Louis-Marie La Revellière-Lépeaux

- Département
- Maine-et-Loire
- Naissance
- 24 août 1753, à Montaigu
- Mort
- 27 mars 1824, à Paris
- Ordre en 1789
- Tiers état — Fils d'un lieutenant-juge au siège royal de Montaigu qualifié de noble homme, formule d'usage bourgeoise et non nobiliaire, et d'une charge non anoblissante ; il est élu en mars 1789 troisième député du tiers état de la sénéchaussée d'Anjou.
- États généraux de 1789
- Tiers état — Anjou (sénéchaussée)
Né en 1753 à Montaigu, en Bas-Poitou, fils cadet d'un lieutenant-juge au siège royal de la ville, La Revellière-Lépeaux étudie au collège de Beaupréau puis chez les oratoriens d'Angers, obtient sa licence en droit et prête serment d'avocat au parlement de Paris en 1775, avant de se retirer en Anjou pour la botanique.
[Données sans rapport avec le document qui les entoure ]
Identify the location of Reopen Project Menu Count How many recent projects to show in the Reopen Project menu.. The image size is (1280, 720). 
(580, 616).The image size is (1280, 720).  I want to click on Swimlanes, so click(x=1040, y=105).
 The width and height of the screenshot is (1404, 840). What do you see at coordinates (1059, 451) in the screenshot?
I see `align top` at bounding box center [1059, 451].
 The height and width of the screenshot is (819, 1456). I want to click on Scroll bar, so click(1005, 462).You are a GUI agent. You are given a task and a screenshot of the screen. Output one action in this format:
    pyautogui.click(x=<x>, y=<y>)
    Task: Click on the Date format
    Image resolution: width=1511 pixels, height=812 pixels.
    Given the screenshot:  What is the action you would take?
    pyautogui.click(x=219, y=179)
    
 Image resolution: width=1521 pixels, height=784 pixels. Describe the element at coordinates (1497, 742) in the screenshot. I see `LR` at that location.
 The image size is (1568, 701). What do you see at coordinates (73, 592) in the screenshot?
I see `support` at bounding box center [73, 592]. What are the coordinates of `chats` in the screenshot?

Élu troisième député du tiers état de la sénéchaussée d'Anjou en 1789, il siège au comité de constitution de la Constituante, puis représente Maine-et-Loire à la Convention. Au procès du roi, il combat l'appel au peuple, vote la mort et refuse le sursis, tout en demandant que la question soit discutée sans précipitation. Proscrit avec les Girondins, réintégré après Thermidor, il entre au Directoire en 1795 et meurt à Paris en 1824.
Ses quatre votes
Louis Capet est-il coupable de conspiration contre la liberté publique et d'attentats contre la sûreté générale de l'État ?
Oui
Le jugement de la Convention nationale contre Louis Capet sera-t-il soumis à la ratification du peuple ?
Non motivé
Quelle peine sera infligée à Louis ?
La mort
Y aura-t-il un sursis à l'exécution du jugement de Louis Capet ?
Non
Ce qui reste incertain
- Orthographe du nom : Robert & Cougny et Sycomore écrivent La Révellière, Wikipédia signale les graphies La Revellière et Larévellière ; la forme importée n'a pas été corrigée, les trois étant attestées.